The Detroit Zoo is located in Royal Oak, a suburb just north of the city limits and convenient to freeways (unfortunately, you can often hear the traffic on I-696 which runs along the south side of the property).

I noted that the zoo is a summertime thing to do, but it’s open 362 days a year.

NOTE: The Detroit Zoo is open until 8 p.m. on Wednesdays through August 26 for the Wild Summer Nights concerts in the Main Picnic Grove, 6:30-8 p.m.

Seals share the pool at the Arctic Ring of Life

Michigan zoological parks include the Binder Park Zoo in Battle Creek, known for its Wild Africa exhibit.
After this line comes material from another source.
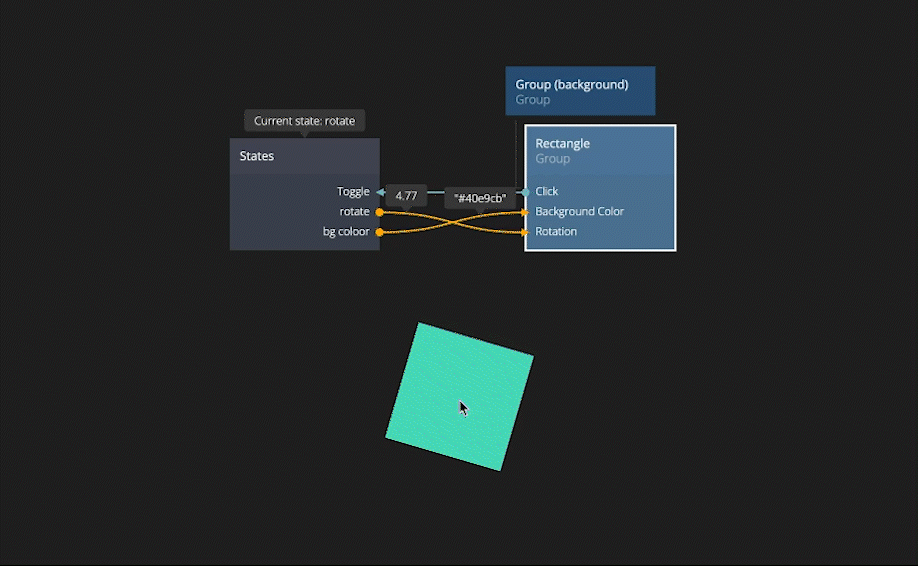918x566 pixels.
Task: Select the Rectangle node title
Action: click(563, 144)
Of special interest to those 21 years and older: Corks for Conservation wine tasting event at Binder Park Zoo, 6-9 p..m., Friday, August 28. The after-hours event includes samplings from 7 Michigan wineries, hors d’oeuvres, music, and silent auction. Find ticket prices and details on the zoo Web site.
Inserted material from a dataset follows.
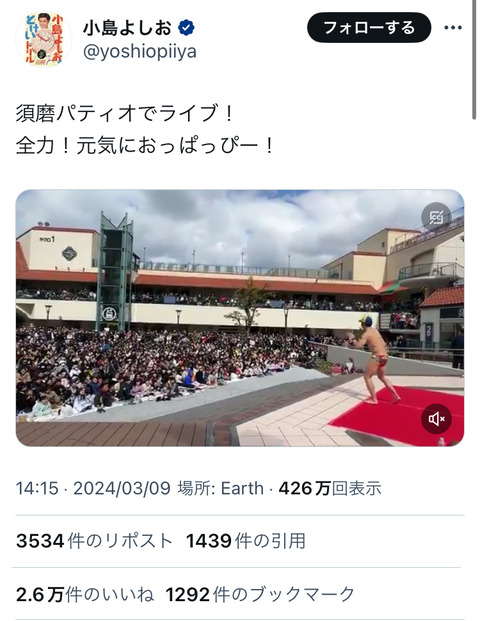Screen dimensions: 480x621
Task: Click the scrollbar thumb on right edge
Action: coord(474,59)
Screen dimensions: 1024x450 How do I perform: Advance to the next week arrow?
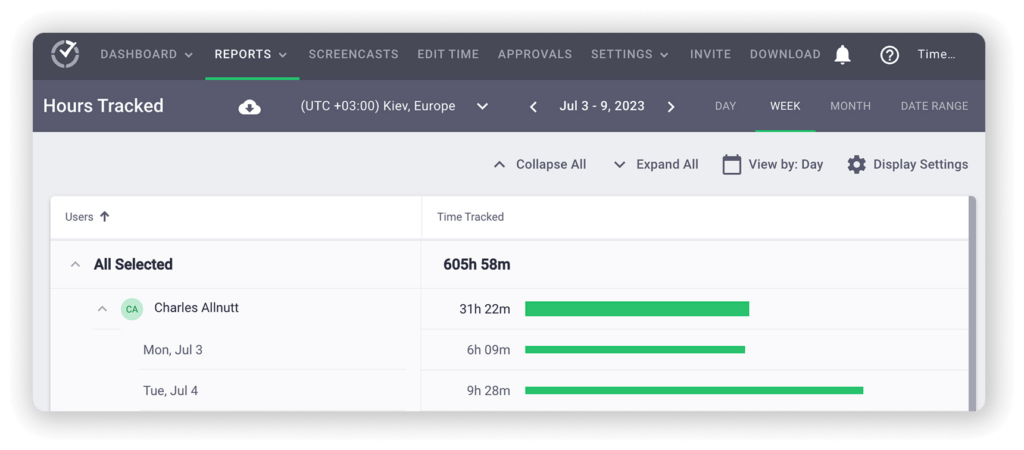670,107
A couple of new exhibits I want to check out: Lions of Lake Manyara at the John Ball Zoo, Grand Rapids, and Wings From Down Under at Potter Park Zoo in Lansing.

Love this tile wall mural by local artist Gretchen Kramp at the Detroit Zoo's indoor/outdoor Arctic Ring of Life exhibit

Detroit Zoo membership  includes reciprocal arrangements for discounted admission to participating AZA-accredited zoos and aquariums in the U.S. and Canada; here’s a sampling of those in the Great Lakes region:

Binder Park Zoo, Battle Creek
John Ball Zoological Gardens, Grand Rapids
Potter Park Zoo, Lansing

Glen Oak Zoo, Peoria

Fort Wayne Children’s Zoo
Potawatomi Zoo, South Bend

Minnesota Zoological Gardens, Apple Valley

New York
Buffalo Zoo
Rosamond Gifford Zoo at Burnet Park, Syracuse
Seneca Park Zoo, Rochester

African Safari Wildlife Park, Port Clinton
Akron Zoological Park
Cincinnati Zoo and Biological Gardens
Cleveland Metroparks Zoo
Columbus Zoological Gardens, Powell
Toledo Zoological Gardens

Erie Zoo
Pittsburgh Zoo and PPG Aquarium

International Crane Foundation, Baraboo
Milwaukee County Zoological Gardens

Toronto Zoo




  1. Good story. Makes me wanna go visit the KC zoo, which I haven’t been to in too many years.
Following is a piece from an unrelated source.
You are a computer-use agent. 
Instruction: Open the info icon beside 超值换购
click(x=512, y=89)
    • Just zoo it! For some unfortunate souls it might qualify for your procrastination multi-tasking list (very funny), but we can call it research!

  2. What GREAT pictures. Did you take them? Especially the underwater ones. Or are they official zoo photographs? This brings back some memories of time at the Detroit Zoo back in childhood. I’ll bet you guys had a great time.